The article re-examines Karl Barth's claim that his 1931 book on Anselm of Canterbury's proof of the existence of God from Proslogion 2–4, the Fides Quaerens Intellectum, provides a ‘vital key’ for understanding the rationality of his later theology. The article takes up the question of what ‘dialectics’ denotes in Barth's theology. Re-engaging the issue of dialectics in Karl Barth's theology, particularly in light of the developments of his thought, leads to a critical revision of Bruce McCormack's influential interpretation of Barth's dialectical theology.

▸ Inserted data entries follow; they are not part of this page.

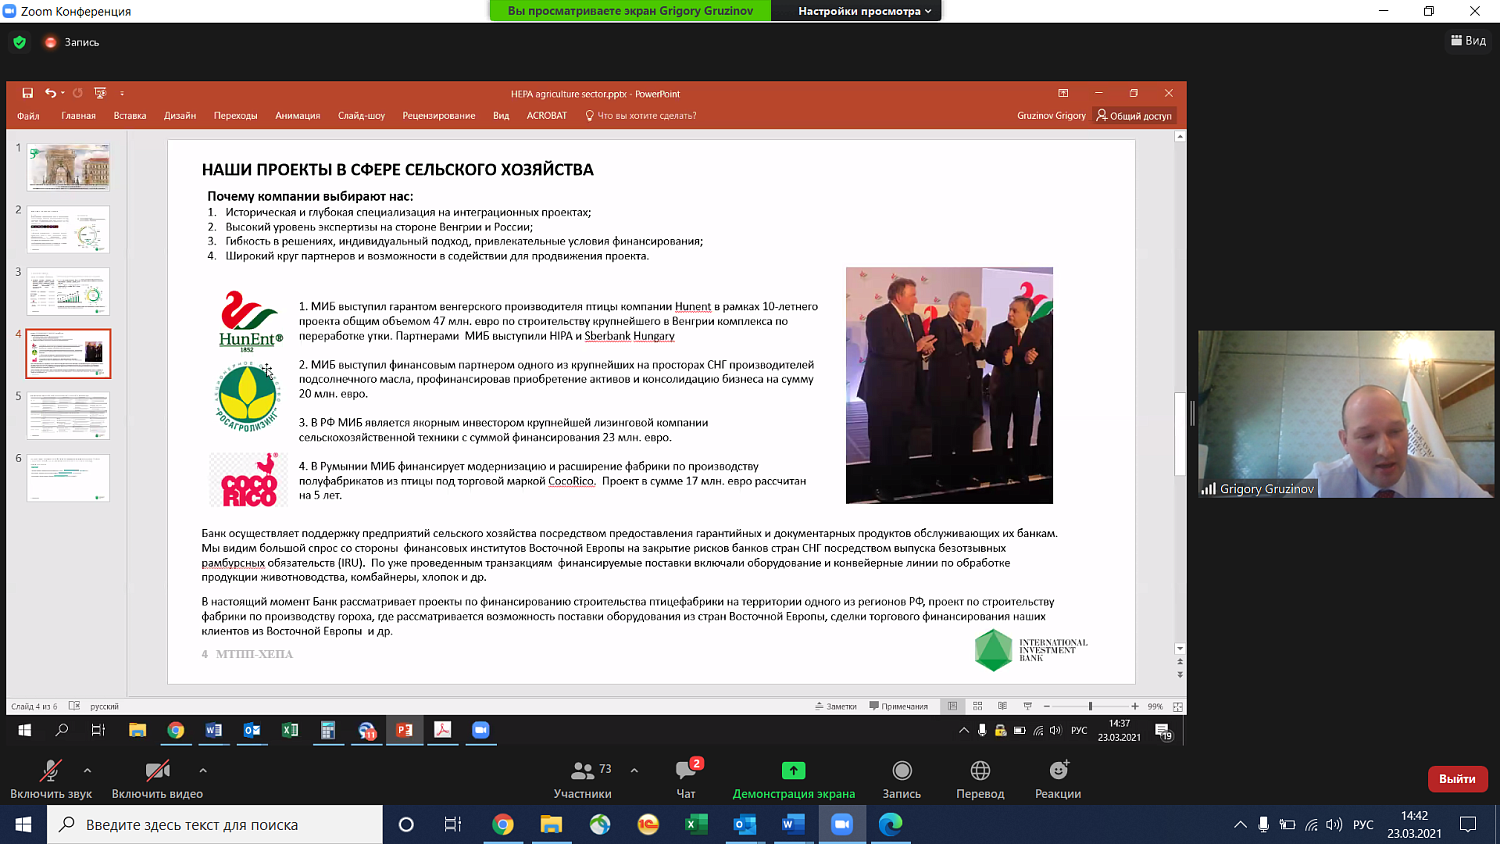1500x844 pixels.
Task: Open Microsoft Edge from the taskbar
Action: coord(890,824)
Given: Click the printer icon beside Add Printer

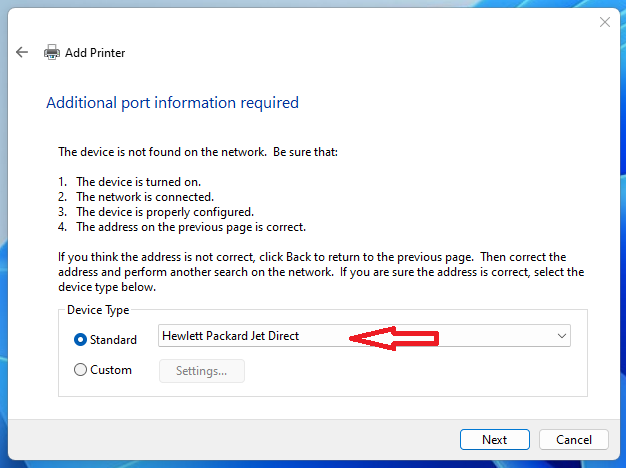Looking at the screenshot, I should 52,52.
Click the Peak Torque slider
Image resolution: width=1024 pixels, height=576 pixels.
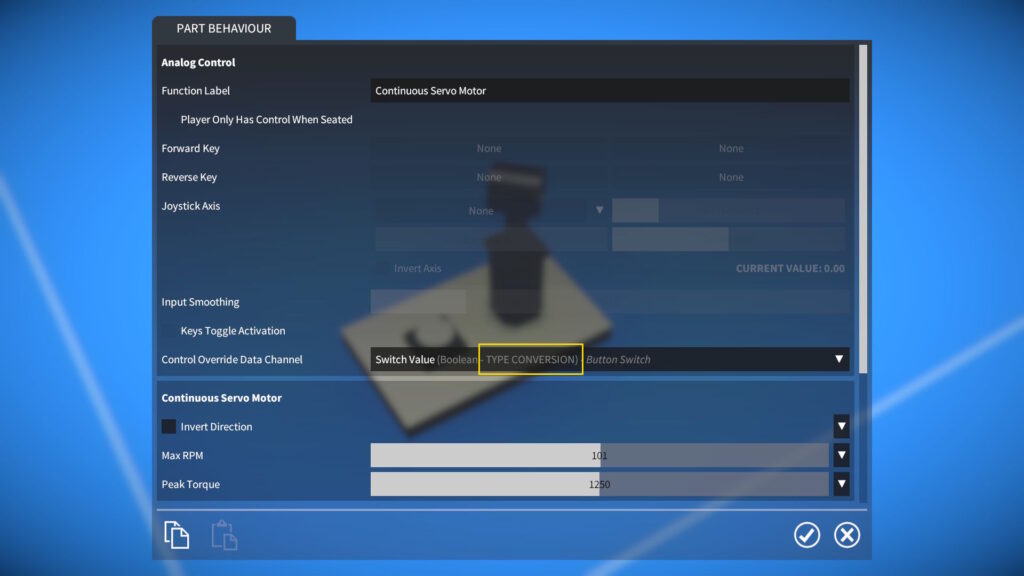tap(599, 485)
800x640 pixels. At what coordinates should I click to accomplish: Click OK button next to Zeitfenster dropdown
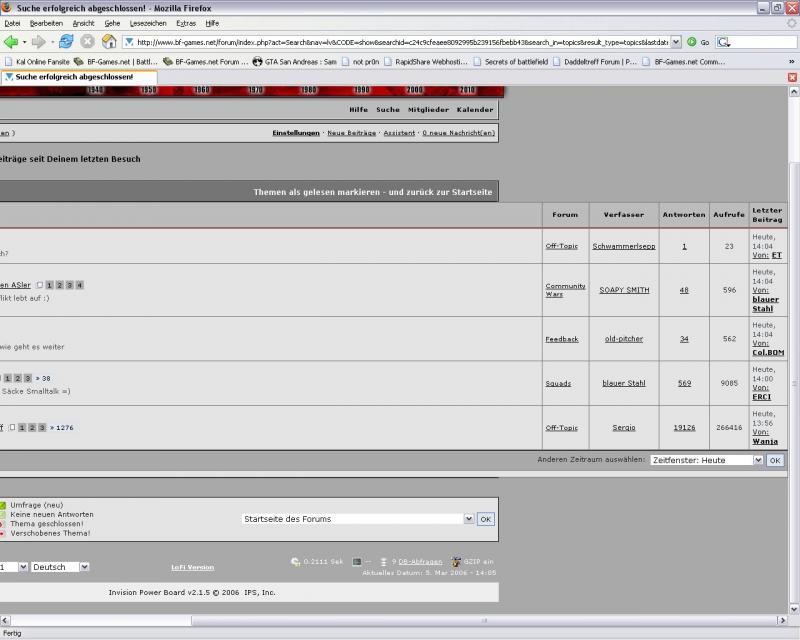click(x=775, y=460)
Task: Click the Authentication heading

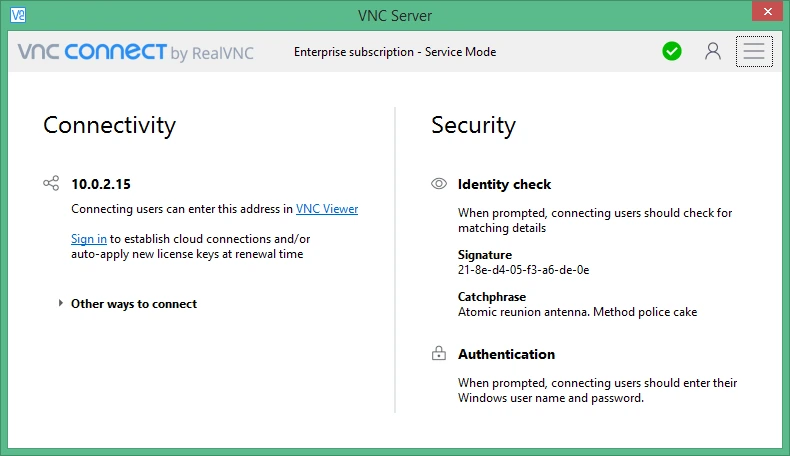Action: (506, 354)
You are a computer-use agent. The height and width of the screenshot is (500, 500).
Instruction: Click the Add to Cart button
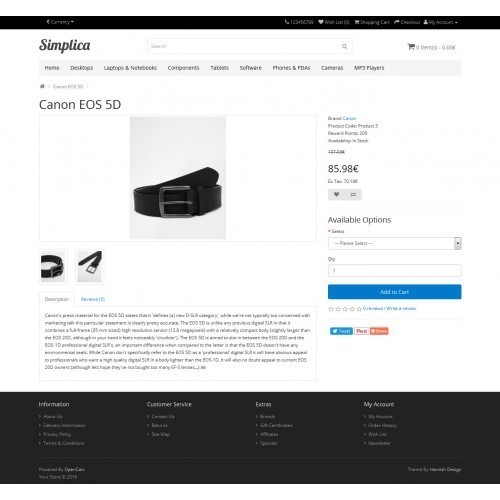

Through a close reading of the section, ‘The manner of theology’, from the first of the two parts of Fides Quaerens Intellectum the article sheds light on how Barth envisions the construction of the theoretical concepts of theology in light of his concrete exegetical praxis. By focusing on the relationship between theory and praxis, an understanding of Barth's dialectical theology as a form of ‘speculative reading’ emerges. This notion of dialectics as developing in light of a practice of speculative reading allows us to compare certain aspects of concept-formation in the theology of Karl Barth and the dialectical philosophy of the German Idealist, G. W. F. Hegel. Drawing explicitly on Hegel's analysis of infinite judgement from the second volume of his 1812 Science of Logic, Barth's use of the tautology ‘God is God’ in his second commentary on Romans from 1922 is shown to provide important insight into the structure of Barth's dialectical thinking. This explicitly relates to the important issue of the relationship between faith and reason in Karl Barth's theology, which sheds a new light on how his understanding of the rational basis of the theory and praxis of theology developed from his second Romans commentary onwards.
Finally, Barth's use of dialectics and his account of the rationality of theology as a form of ‘speculative reading’ permits some final reflections on the significance of pneumatology for constructive theology by underscoring how Barth insists on the priority of praxis over theory. To understand Barth's theology and the way it changes over the years is to understand the rationality of its concrete praxis.